# PHP Safe Mode



## liquidbeats (26. Oktober 2004)

kann mir jenamd sagen wo ich den Safe_Mode an und ausstelle ?
ALso Ohne Confixx

Gruß


----------



## Neurodeamon (26. Oktober 2004)

in der php.ini - wie alles, was mit php zusammenhängt? *kommentar unterdrück, kommentar unterdrück*


----------



## liquidbeats (27. Oktober 2004)

Danke ... der name der Datei war mir entfallen .. php.ini . stimmt ja


----------



## MJB_00000000002 (20. Juli 2007)

Hallo,

und was macht man, wenn php die Einstellungen nicht annimmt? Also... ich ändere die php.ini so ab, wie ich das möchte speichere alles starte den pc neu und starte xampp... wenn ich dann localhost/xampp aufrufe und auf sicherheitscheck gehe sagt mir das programm, dass mein safe mode immernoch OFF ist... was mache ich falsch? will das doch nur ändern ... 

MfG Magnus
P.S: Verzweifel langsam? PHP neu installieren also über xampp drüberbügeln?


----------



## Mamphil (20. Juli 2007)

Bist du dir sicher, dass du es in der richtigen php.ini geändert hast?


----------



## Michael Engel (20. Juli 2007)

PC Neustarten ist unnötig.. du musst nur den apache reloaden

wenn ein ";" vor der konfigurationszeile war muss das auch mit weg.


----------



## Dr Dau (20. Juli 2007)

Hallo!





Mamphil hat gesagt.:


> Bist du dir sicher, dass du es in der richtigen php.ini geändert hast?


Richtig, XAMPP hat nämlich gleich mehrere php.ini's.
Das liegt daran dass XAMPP verschiedene PHP-Versionen hat und diese jeweils auch noch unterschiedlich konfiguriert sind (safe_mode on/off).
Mir persöhnlich ist es zu aufwendig zig php.ini's an meine Bedürfnisse anzupassen.
Daher habe ich die php.ini angepasst, die per default von XAMPP genutzt wird.
Welche php.ini es ist, verrät phpinfo().

Gruss Dr Dau


----------



## MJB_00000000002 (20. Juli 2007)

MEA CULPA.. oder wie heißt das? habe es gefunden, war unter apach/bin/php.ini... musste nur mal meine augen aufmachen.
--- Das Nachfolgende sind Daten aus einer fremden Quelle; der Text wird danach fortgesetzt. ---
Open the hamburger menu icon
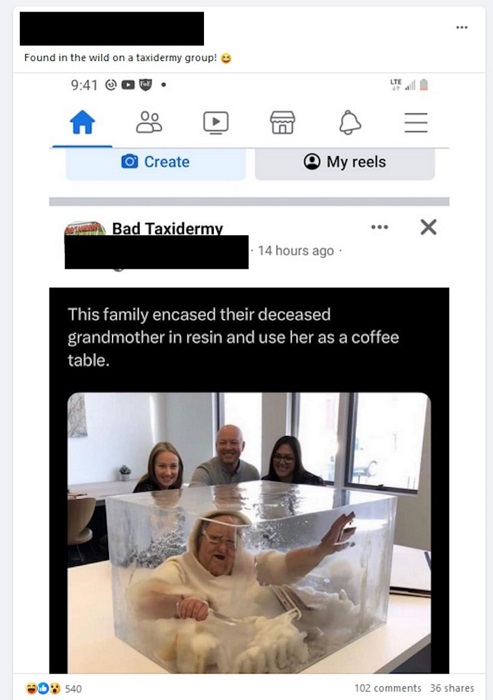 [416, 123]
andere frage darauf, das mit dem use only cookies geht bei mir GAR NICHt... hab in der entsprechenden php.ini den wert  nicht verändert, aber (was ich nicht verstehe) hier ist 0 und 1 für on und pff definiert worden. ansonsten steht da doch immer on und off bei den use only cookies steht nämlich 1 - bedeutet für mich an.. ist es aber nicht... warum?

mfg magnus
p:S. danke für die schnell info.


----------



## Dr Dau (20. Juli 2007)

MJB_00000000002 hat gesagt.:


> ansonsten steht da doch immer on und off


Nicht überall.
Einige Einstelluneg verlangen ein on/off und andere wiederum ein 1/0 (guckst Du hier).
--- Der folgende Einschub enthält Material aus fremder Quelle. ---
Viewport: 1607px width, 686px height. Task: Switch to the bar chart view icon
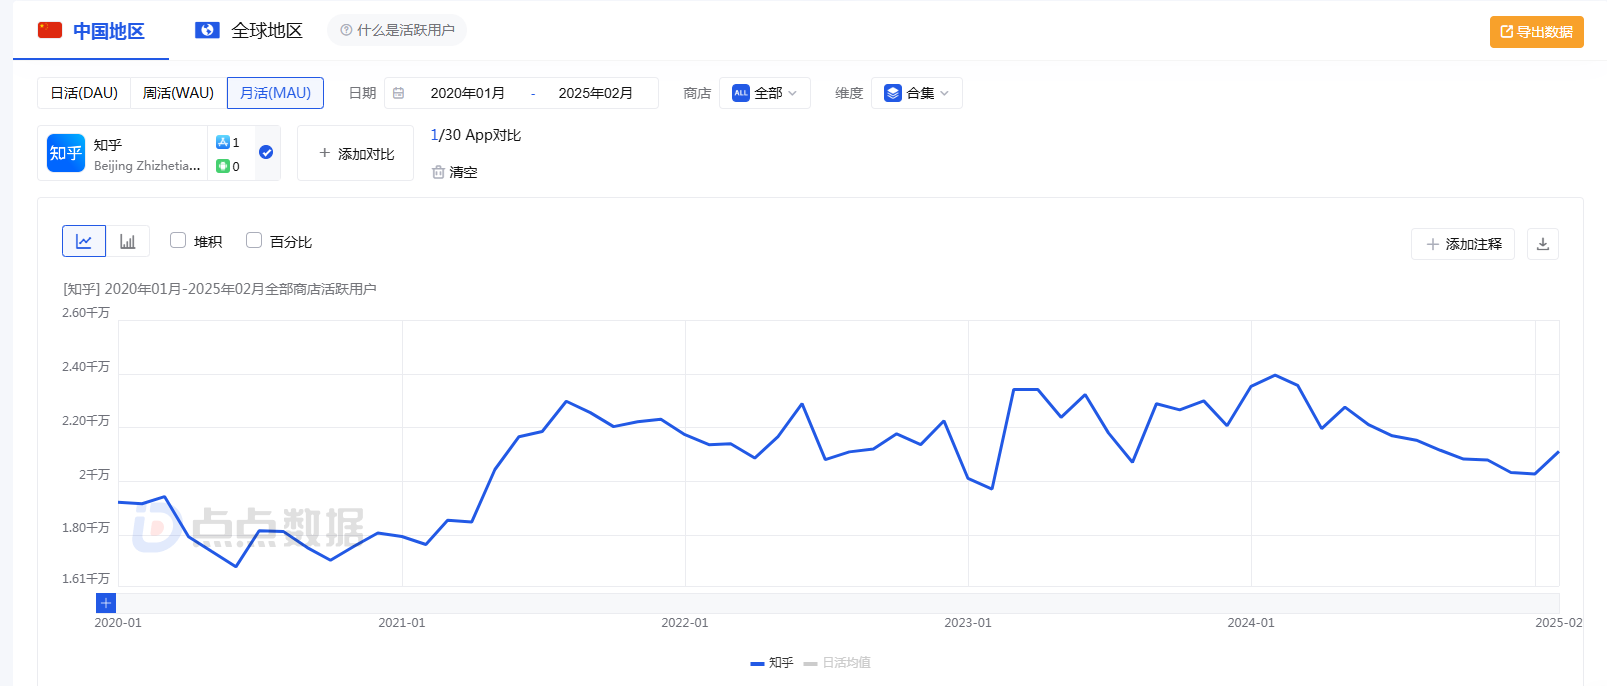pos(128,241)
Prinzipiell habe ich festgestellt, dass der IE keine Cookies annimmt wenn man die Seite über Localhost aufruft (ob es bei anderen Browsern auch so ist, habe ich nicht geprüft)..
Ein aufrufen der Seite über die IP schafft hier Abhilfe.
An dem Problem habe ich mir bei meinem Login-System mal ganz schön die Zähne dran ausgebissen..... nach jedem "Klick" war ich ausgelogt. 
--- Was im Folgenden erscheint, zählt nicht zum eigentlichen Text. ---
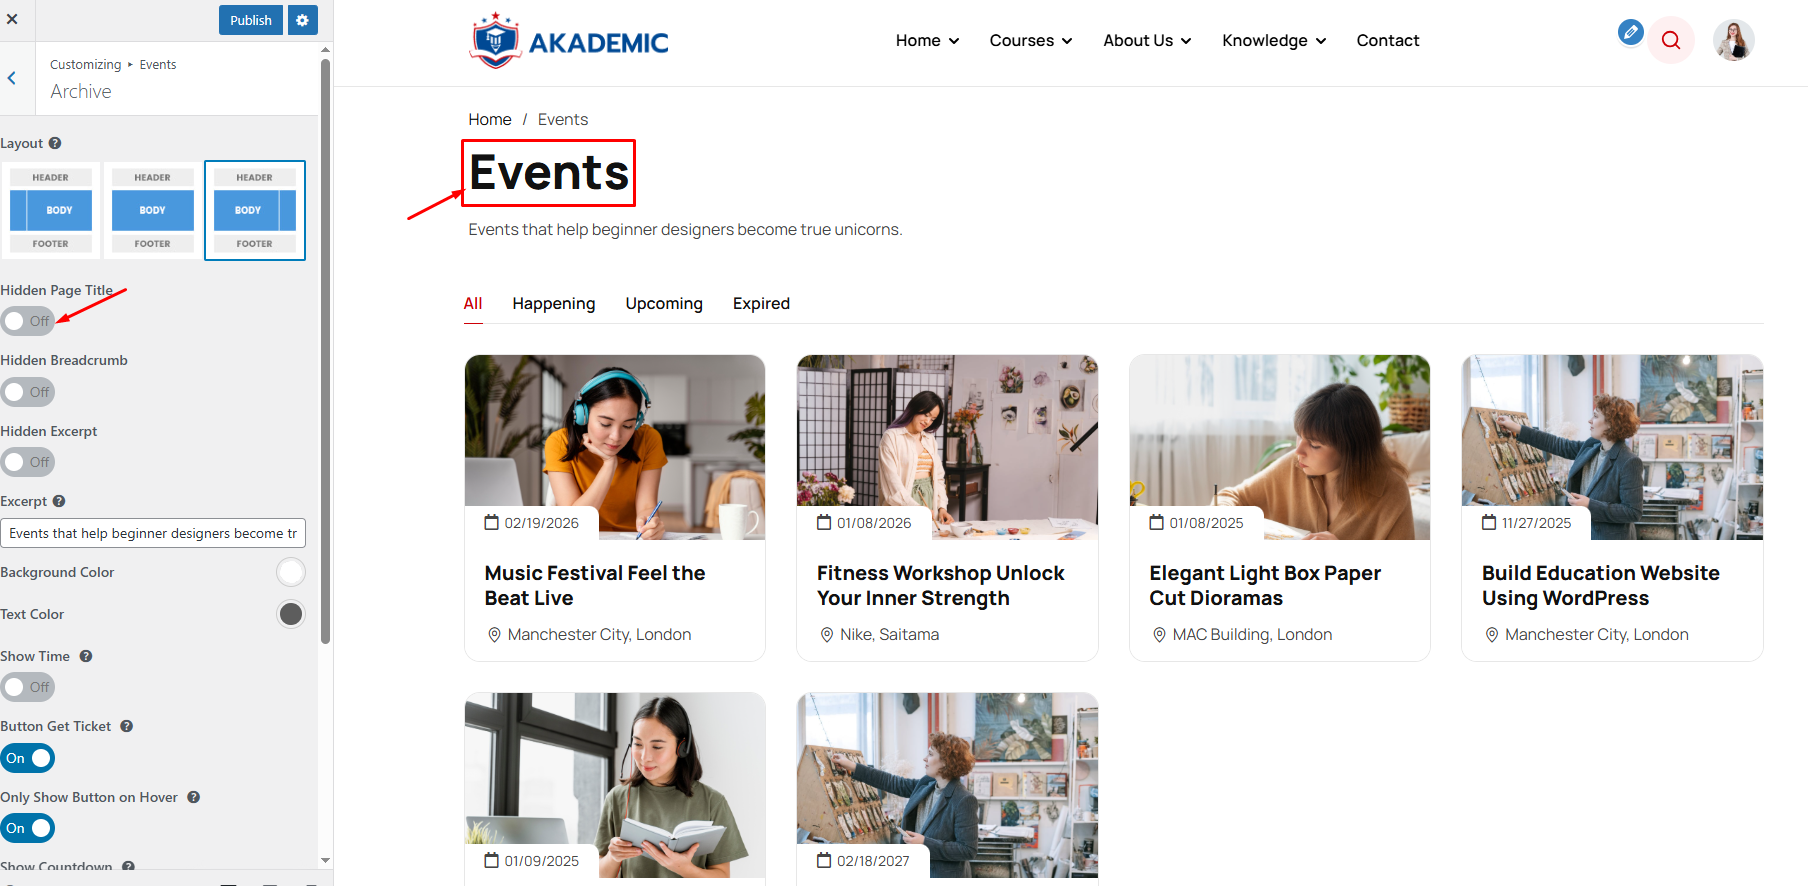Open the Text Color swatch picker
This screenshot has width=1808, height=886.
(291, 614)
Ansonsten würde ich auch mal gucken ob dass aktivieren von session.use_only_cookies abhängig von session.use_trans_sid ist.


----------



## MJB_00000000002 (20. Juli 2007)

vorab: login-system läuft mit md5 und mysql anbindung, da gibts zurzeit keine probleme, habe auch den session namen nich standartmäßig gelassen um die sicherheit zu erhöhen. Das komische ist session.use_trans_sid steht bei mir auf 0... wunder mich, dass das session ding dann überhaupt läuft ... Apropo in verbindung mit htaccess, könnten ma der htaccess satei sagen, wenn eine session existiert, dann öffnne die datei im folgenden unterverzeichnis und wenn nicht verweiger den Zugriff? Ich Bastel an der .htaccess geschichte ja schon länger rum...:-( aber das mit Basic Type zu machen schmeckt mir (in anbetracht der daten, die aufm Server liegen sollen) überhaupt nicht.
Und mit Datenbankanbing hab ich es noch nicht hinbekommen. Geht das überhaupt, dass man den Ordnerschutz mit _dbm und mysql verbindet?(habe es irgendwo mal gehört)

MfG


----------



## Dr Dau (20. Juli 2007)

MJB_00000000002 hat gesagt.:


> Das komische ist session.use_trans_sid steht bei mir auf 0... wunder mich, dass das session ding dann überhaupt läuft ...


Ja, ist irgendwie verwirrend.
Ich wunder mich auch, dass mein Loginsystem (welches von der Session ja abhängig ist) trotzdem funktioniert, obwohl die Session nicht per URL übergeben wird.
Ich habe mich damit aber auch nicht weiter befasst.
XAMPP habe ich eigentlich auch nur deshalb installiert, weil ich mal ein PHP-Script (welches für Linux ausgelegt war) unter Windows testen wollte.

Ich wüsste nicht dass man per .htaccess überhaupt prüfen kann ob eine PHP-Session existiert.

Ich habe auch gehört dass man den Verzeichnisschutz an eine Datenbank anbinden kann, man soll auch die Userverwaltung für einen FTP-Server über eine Datenbank managen können.
Aber auch damit habe ich mich nicht befasst (mangels Bedarf).


----------